Task item: Report each line of the data that contains the string "will".

(Stored data entries)
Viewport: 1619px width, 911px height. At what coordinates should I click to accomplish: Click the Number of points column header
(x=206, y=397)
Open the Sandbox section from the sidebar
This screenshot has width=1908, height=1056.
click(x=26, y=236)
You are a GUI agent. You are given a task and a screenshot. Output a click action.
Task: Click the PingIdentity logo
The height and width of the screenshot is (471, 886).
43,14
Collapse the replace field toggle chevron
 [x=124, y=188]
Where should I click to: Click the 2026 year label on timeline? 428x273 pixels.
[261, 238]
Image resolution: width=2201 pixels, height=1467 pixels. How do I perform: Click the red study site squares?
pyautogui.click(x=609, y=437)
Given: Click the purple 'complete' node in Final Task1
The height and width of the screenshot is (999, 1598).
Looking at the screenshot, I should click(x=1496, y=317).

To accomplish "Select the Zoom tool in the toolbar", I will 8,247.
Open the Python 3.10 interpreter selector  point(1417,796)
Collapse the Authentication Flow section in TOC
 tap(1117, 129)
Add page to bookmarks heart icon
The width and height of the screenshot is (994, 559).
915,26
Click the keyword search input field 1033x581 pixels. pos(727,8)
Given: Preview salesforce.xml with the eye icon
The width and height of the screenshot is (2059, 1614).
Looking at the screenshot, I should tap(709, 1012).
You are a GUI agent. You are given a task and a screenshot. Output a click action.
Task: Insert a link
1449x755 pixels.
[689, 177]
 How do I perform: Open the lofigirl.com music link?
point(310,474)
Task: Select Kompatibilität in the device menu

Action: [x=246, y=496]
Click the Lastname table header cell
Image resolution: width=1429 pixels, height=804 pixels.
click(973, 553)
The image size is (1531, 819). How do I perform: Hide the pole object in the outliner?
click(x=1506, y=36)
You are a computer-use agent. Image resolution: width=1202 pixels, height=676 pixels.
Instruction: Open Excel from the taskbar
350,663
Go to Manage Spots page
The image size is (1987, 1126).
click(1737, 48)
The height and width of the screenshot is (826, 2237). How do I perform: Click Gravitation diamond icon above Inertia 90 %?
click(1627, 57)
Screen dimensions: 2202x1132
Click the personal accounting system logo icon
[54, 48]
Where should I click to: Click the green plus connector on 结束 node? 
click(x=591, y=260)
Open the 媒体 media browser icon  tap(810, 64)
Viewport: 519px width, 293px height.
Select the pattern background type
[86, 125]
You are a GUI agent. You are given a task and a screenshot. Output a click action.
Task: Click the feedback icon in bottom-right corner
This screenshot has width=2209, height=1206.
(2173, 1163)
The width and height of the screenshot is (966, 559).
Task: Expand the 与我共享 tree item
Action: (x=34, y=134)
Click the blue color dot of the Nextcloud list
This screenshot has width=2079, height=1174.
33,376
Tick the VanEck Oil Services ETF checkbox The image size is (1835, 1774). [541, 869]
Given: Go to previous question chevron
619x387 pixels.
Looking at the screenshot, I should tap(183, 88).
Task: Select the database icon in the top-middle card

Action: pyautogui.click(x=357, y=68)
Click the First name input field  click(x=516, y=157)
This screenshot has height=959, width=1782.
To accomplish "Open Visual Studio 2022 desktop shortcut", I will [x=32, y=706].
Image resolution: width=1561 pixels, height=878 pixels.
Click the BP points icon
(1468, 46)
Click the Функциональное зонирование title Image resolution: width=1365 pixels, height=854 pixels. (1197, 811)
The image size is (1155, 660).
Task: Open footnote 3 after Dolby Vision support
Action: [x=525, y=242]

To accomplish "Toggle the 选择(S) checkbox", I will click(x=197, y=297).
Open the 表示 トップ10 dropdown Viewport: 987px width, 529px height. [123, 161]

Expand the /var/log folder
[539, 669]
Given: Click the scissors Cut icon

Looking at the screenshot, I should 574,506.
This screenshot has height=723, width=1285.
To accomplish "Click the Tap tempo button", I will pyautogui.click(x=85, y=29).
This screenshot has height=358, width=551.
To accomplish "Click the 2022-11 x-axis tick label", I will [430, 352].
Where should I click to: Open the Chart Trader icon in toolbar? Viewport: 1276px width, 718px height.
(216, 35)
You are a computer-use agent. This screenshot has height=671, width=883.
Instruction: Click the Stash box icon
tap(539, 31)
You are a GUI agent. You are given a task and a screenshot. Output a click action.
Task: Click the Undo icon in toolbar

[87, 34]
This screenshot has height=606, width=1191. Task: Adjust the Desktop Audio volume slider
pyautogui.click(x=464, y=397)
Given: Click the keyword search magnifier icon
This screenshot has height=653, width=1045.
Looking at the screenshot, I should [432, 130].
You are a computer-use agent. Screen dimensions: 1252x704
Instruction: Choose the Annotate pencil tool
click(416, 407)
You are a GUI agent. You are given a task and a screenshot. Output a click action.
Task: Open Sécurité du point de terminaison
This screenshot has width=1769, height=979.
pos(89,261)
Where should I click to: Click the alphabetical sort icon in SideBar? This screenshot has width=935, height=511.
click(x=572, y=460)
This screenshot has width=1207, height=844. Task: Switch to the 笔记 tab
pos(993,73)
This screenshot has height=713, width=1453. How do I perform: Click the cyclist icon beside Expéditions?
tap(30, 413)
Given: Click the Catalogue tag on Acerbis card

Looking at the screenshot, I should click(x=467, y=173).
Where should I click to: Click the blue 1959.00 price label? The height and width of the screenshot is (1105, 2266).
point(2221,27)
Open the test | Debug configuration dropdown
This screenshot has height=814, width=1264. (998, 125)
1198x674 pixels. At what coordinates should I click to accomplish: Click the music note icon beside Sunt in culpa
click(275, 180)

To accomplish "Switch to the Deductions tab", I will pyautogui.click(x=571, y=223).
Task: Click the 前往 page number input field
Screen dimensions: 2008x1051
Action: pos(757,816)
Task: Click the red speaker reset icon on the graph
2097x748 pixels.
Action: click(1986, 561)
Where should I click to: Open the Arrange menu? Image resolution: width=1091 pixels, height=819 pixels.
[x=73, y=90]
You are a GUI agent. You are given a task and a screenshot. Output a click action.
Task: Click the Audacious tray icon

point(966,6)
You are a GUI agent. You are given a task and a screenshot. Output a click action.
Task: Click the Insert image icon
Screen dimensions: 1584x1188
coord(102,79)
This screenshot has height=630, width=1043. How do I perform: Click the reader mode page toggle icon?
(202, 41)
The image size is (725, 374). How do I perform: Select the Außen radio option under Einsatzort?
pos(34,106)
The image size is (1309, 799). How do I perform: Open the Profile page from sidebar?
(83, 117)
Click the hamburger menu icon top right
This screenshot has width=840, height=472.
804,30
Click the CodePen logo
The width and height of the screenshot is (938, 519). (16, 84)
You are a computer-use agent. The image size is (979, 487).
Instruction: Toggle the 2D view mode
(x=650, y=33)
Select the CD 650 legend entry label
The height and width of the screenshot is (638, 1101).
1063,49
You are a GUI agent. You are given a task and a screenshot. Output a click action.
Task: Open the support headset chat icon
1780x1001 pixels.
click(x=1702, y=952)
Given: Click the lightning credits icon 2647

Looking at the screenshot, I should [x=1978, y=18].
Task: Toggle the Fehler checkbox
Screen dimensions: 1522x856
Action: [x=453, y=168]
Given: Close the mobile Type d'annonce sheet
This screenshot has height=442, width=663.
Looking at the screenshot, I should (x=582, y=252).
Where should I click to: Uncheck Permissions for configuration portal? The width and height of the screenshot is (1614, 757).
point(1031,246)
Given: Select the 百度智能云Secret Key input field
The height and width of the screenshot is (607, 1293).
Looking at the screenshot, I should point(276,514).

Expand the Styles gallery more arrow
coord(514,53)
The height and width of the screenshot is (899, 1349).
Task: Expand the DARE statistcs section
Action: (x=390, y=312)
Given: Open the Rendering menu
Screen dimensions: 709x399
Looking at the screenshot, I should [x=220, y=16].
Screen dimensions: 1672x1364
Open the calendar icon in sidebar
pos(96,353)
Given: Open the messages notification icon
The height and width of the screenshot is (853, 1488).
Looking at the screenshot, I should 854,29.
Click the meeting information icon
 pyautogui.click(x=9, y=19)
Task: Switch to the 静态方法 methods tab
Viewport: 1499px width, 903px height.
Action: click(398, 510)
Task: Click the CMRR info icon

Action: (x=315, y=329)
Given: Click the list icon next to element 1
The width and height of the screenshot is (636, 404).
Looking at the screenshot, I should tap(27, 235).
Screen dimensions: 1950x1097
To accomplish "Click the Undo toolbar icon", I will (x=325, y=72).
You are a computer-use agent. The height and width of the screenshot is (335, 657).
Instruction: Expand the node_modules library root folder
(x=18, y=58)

Answer for the task:
To accomplish "Select the Zoom tool in the toolbar", I will 8,247.
To accomplish "Open Visual Studio 2022 desktop shortcut", I will [x=32, y=706].
To accomplish "Toggle the 选择(S) checkbox", I will click(x=197, y=297).
To accomplish "Click the Tap tempo button", I will pyautogui.click(x=85, y=29).
To accomplish "Click the 2022-11 x-axis tick label", I will [430, 352].
To accomplish "Switch to the Deductions tab", I will pyautogui.click(x=571, y=223).
To accomplish "Click the Undo toolbar icon", I will (x=325, y=72).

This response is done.